Our House

CA-EasternSierras7Chuck was talking to me a little while ago about an issue that we have both heard, namely that some Christians feel that we don’t have to worry about what happens to the earth because this is not our “final” home and that if Christ comes soon, none of this matters. I heard such things 40 years ago around the first Earth Day. I remember getting into such a discussion with a young woman once who said that all this worry about the earth was wrong, that we needed to just focus on God, and in a discussion with a self-professed “Jesus freak” who said essentially the same thing. My response was then, and still is now, what will you say to God when you die and are held accountable for your actions on the earth, his creation? The woman actually thought about it, but the Jesus freak quit talking to me.

I have thought about this a bit recently after Chuck and I talked. Imagine if a young couple were given a beautiful house to live in, everything taken care of for them, while their father built a new home for them on the other side of the mountain, in a place even more beautiful. Their father had actually built the beautiful house they now lived in, including wonderful gardens around it. Now suppose that young couple trashed the house and the gardens, saying it didn’t really matter what they did because their father was building an even better home for them on the other side of the mountain.

Can you imagine what most people would say about that young couple? Spoiled rich kids who can’t appreciate what is right in front of them.

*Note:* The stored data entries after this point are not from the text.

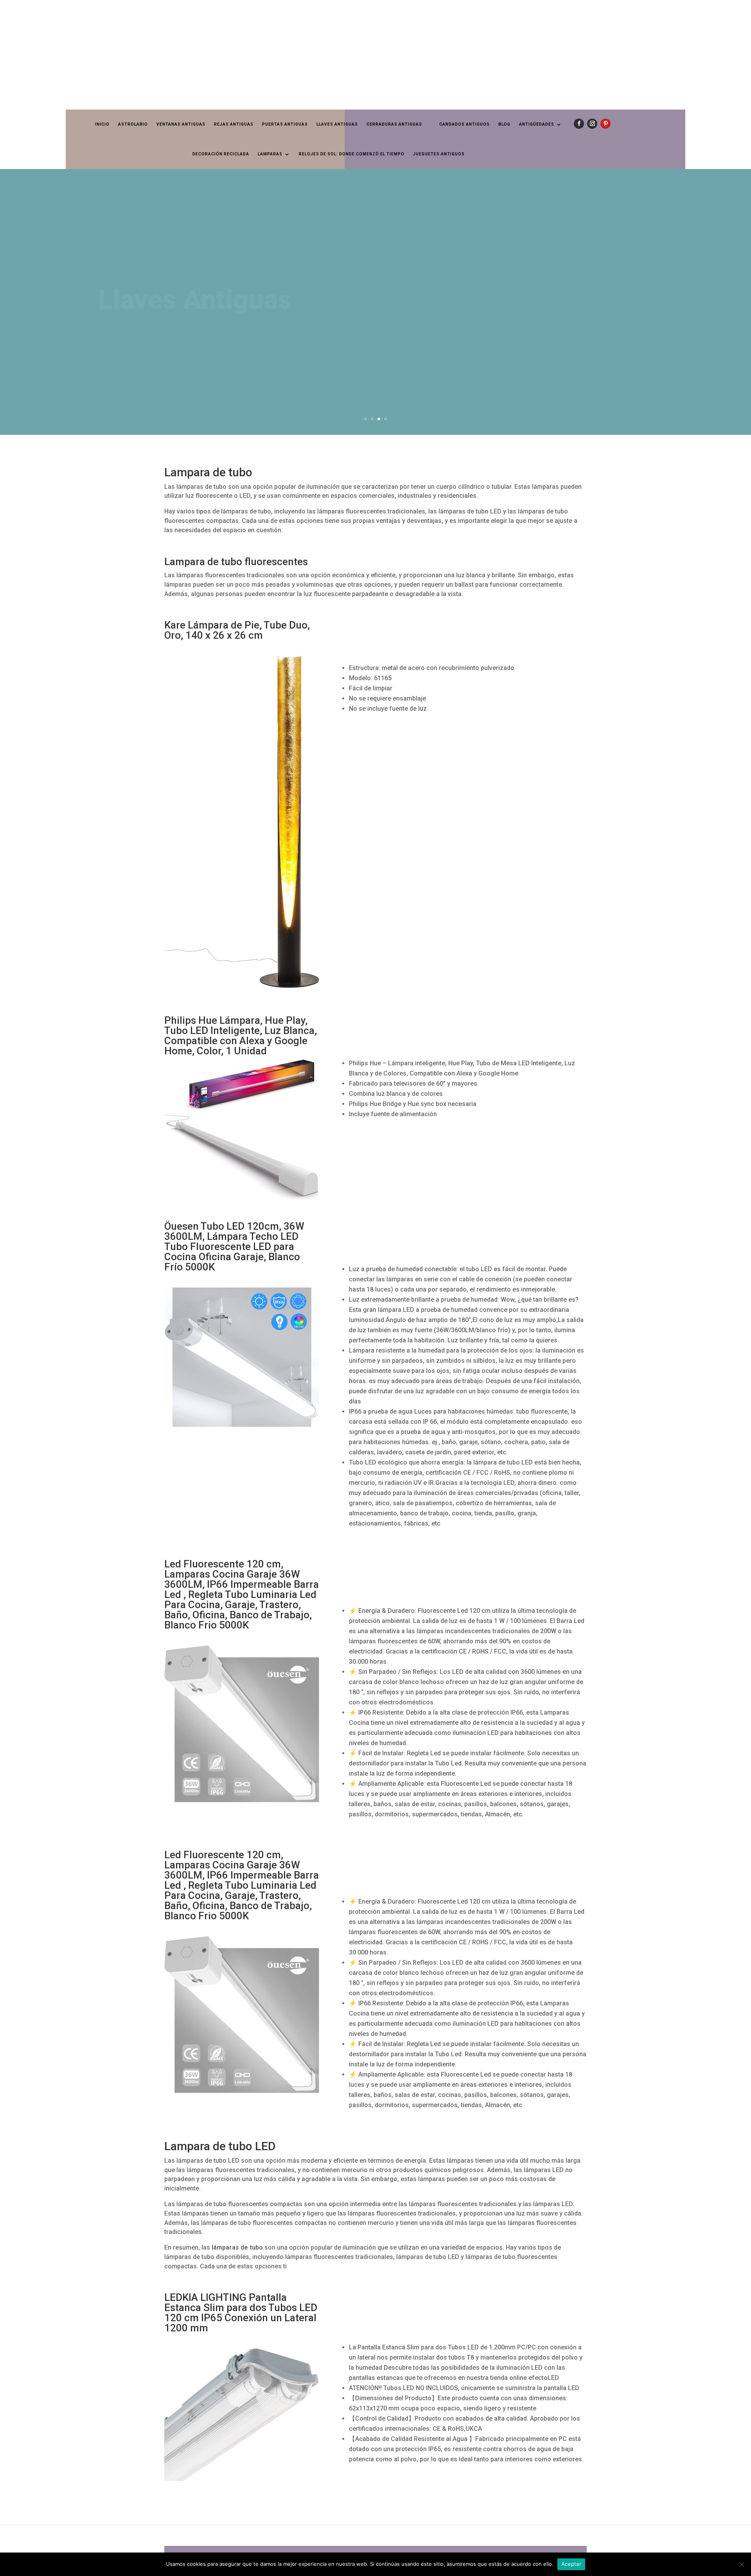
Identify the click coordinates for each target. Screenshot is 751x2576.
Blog (504, 124)
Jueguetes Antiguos (439, 154)
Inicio (102, 124)
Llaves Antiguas (337, 124)
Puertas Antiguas (285, 124)
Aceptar (571, 2564)
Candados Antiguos (464, 124)
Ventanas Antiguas (180, 124)
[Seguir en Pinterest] (605, 124)
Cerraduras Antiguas (394, 124)
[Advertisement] (234, 55)
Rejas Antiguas (233, 124)
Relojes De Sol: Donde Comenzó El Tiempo (351, 154)
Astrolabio (133, 124)
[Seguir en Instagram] (592, 124)
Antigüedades (536, 124)
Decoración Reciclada (220, 154)
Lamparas (270, 154)
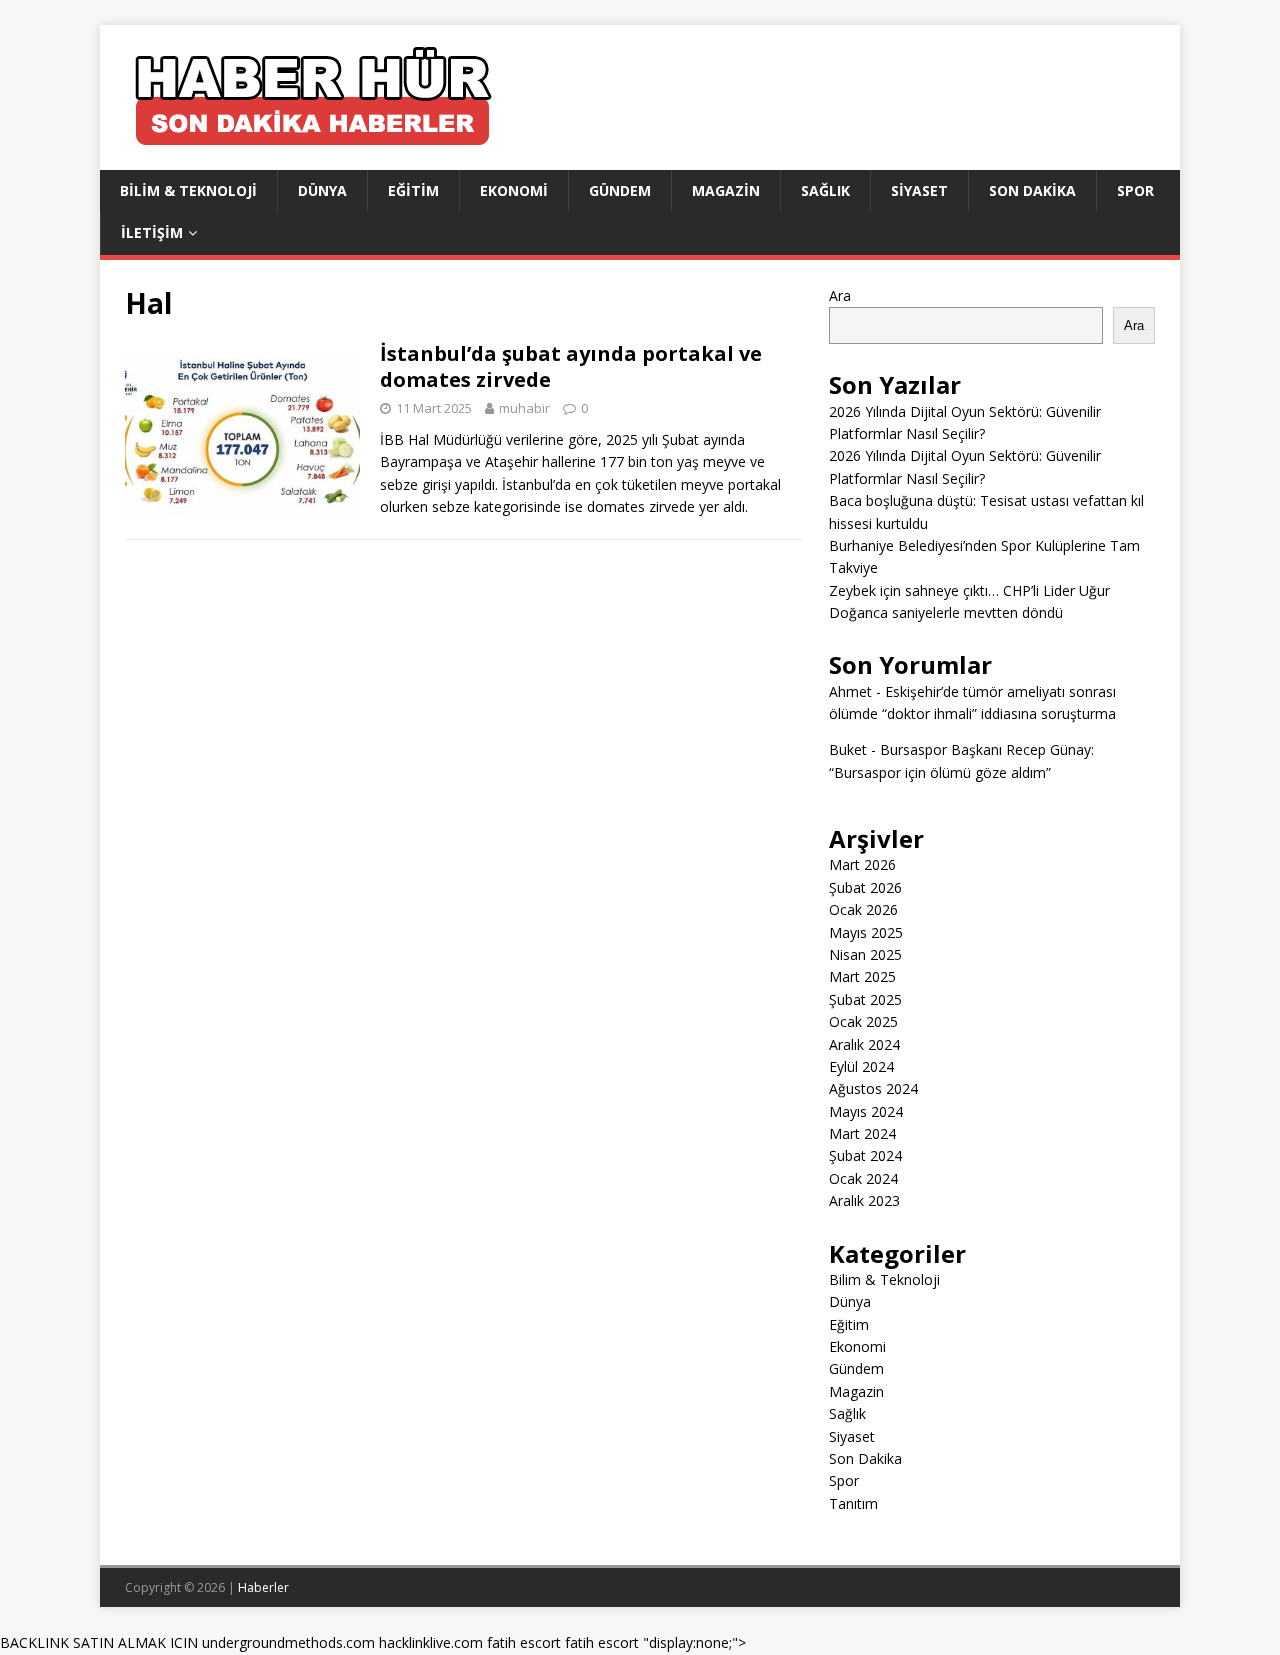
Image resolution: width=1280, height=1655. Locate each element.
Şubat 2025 (865, 999)
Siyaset (919, 190)
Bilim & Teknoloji (188, 190)
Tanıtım (853, 1503)
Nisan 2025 (865, 954)
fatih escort (524, 1642)
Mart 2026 (862, 864)
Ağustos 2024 (873, 1088)
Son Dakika (1032, 190)
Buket (848, 749)
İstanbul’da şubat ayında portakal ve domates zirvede (571, 366)
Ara (840, 295)
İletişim (152, 232)
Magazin (726, 190)
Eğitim (413, 190)
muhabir (524, 408)
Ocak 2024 (863, 1178)
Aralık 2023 (864, 1200)
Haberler (263, 1587)
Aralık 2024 (864, 1044)
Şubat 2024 (865, 1155)
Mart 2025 (862, 976)
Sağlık (825, 190)
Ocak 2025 (863, 1021)
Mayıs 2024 (866, 1111)
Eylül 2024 (861, 1066)
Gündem (620, 190)
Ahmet (850, 691)
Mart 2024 (862, 1133)
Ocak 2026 (863, 909)
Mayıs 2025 (866, 932)
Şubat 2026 (865, 887)
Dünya (322, 190)
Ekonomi (514, 190)
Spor (1135, 190)
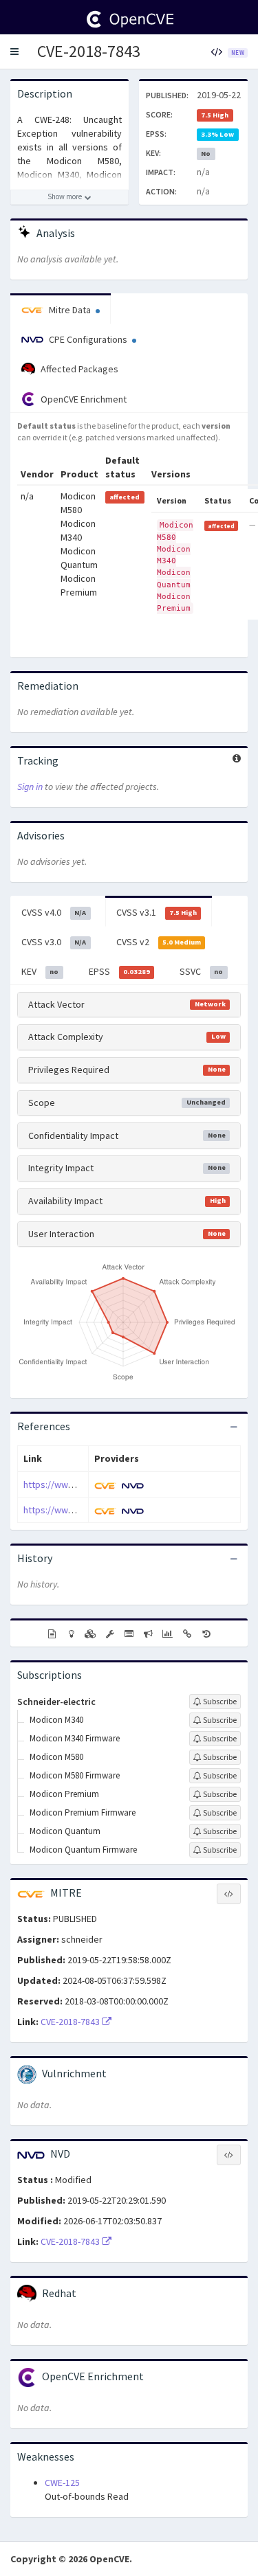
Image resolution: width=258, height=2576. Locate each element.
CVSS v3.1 (156, 912)
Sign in (30, 786)
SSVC (201, 971)
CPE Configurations (88, 339)
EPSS (119, 971)
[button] (14, 51)
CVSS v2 (158, 942)
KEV (39, 971)
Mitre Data (70, 310)
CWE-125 (62, 2482)
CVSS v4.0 (53, 912)
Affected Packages (78, 369)
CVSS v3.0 (53, 942)
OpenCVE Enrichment (83, 399)
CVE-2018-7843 (88, 51)
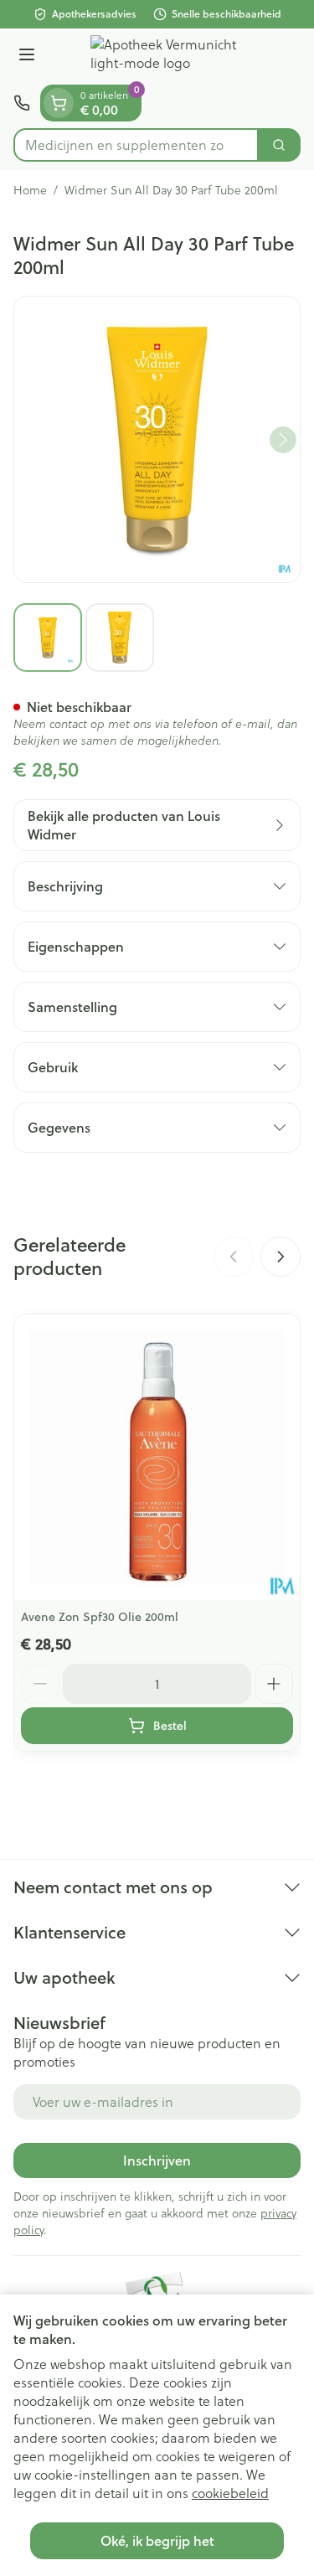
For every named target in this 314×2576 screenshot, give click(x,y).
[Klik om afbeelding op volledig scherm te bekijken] (157, 439)
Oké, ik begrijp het (157, 2540)
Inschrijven (157, 2160)
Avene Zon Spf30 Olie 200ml (99, 1616)
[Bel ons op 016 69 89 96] (21, 103)
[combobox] (136, 145)
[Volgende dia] (280, 1256)
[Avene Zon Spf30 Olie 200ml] (157, 1457)
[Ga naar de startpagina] (174, 56)
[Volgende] (283, 439)
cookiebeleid (230, 2493)
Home (30, 190)
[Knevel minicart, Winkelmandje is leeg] (59, 103)
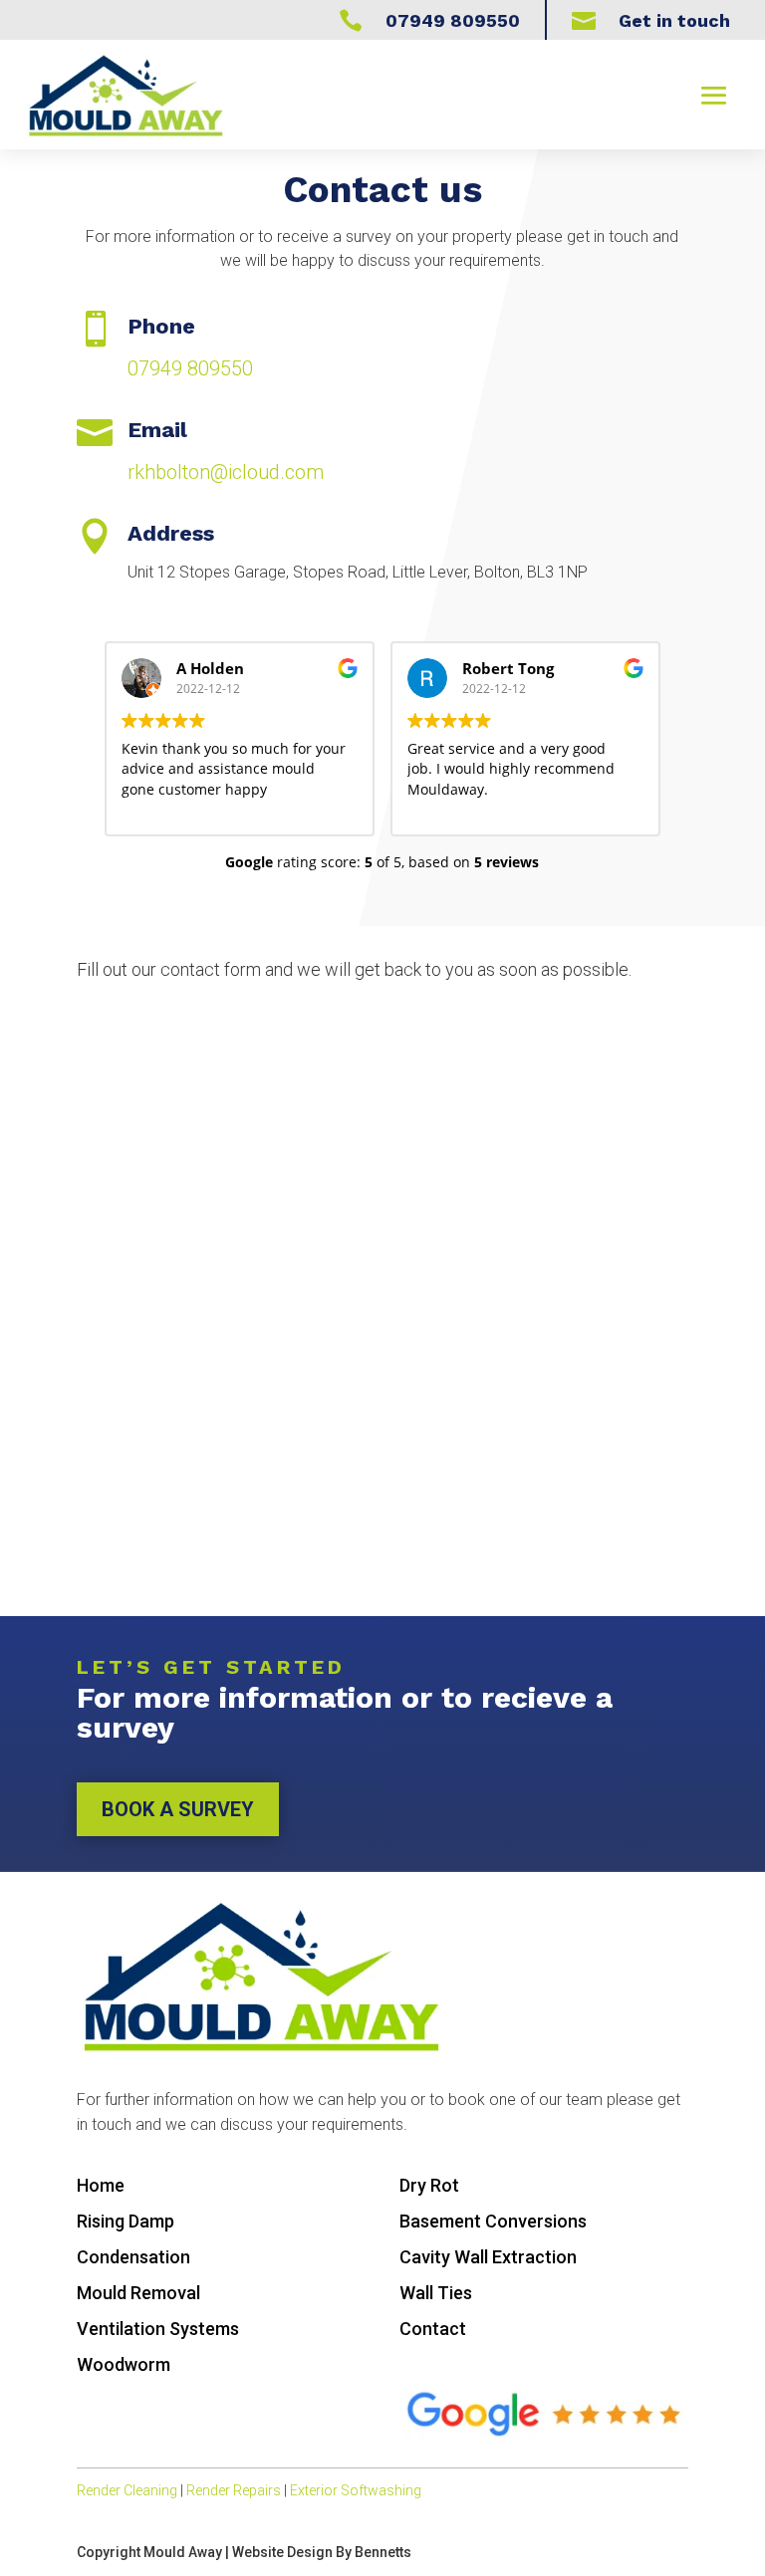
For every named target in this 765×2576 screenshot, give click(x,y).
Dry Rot (429, 2185)
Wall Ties (435, 2292)
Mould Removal (138, 2292)
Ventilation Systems (158, 2328)
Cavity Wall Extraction (488, 2256)
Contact (432, 2328)
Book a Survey (178, 1809)
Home (101, 2185)
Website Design (282, 2552)
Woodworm (123, 2364)
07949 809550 (190, 368)
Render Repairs (233, 2490)
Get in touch (674, 20)
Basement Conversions (493, 2221)
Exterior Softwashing (355, 2490)
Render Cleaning (127, 2490)
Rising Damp (125, 2221)
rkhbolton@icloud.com (226, 472)
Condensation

They do not deserve that home on the other side of the mountain.

Most people would not think highly of that young couple. So this is what I don’t get. It is not okay to trash something that your earthly father built even though it is not the final destination, yet it is okay to trash something our heavenly Father has created because it is not the final destination. That is really odd.

The photo above is from the Alabama Hills below Mount Whitney near Lone Pine, California. It is sort of looking out from the “house” of earth toward the mountains.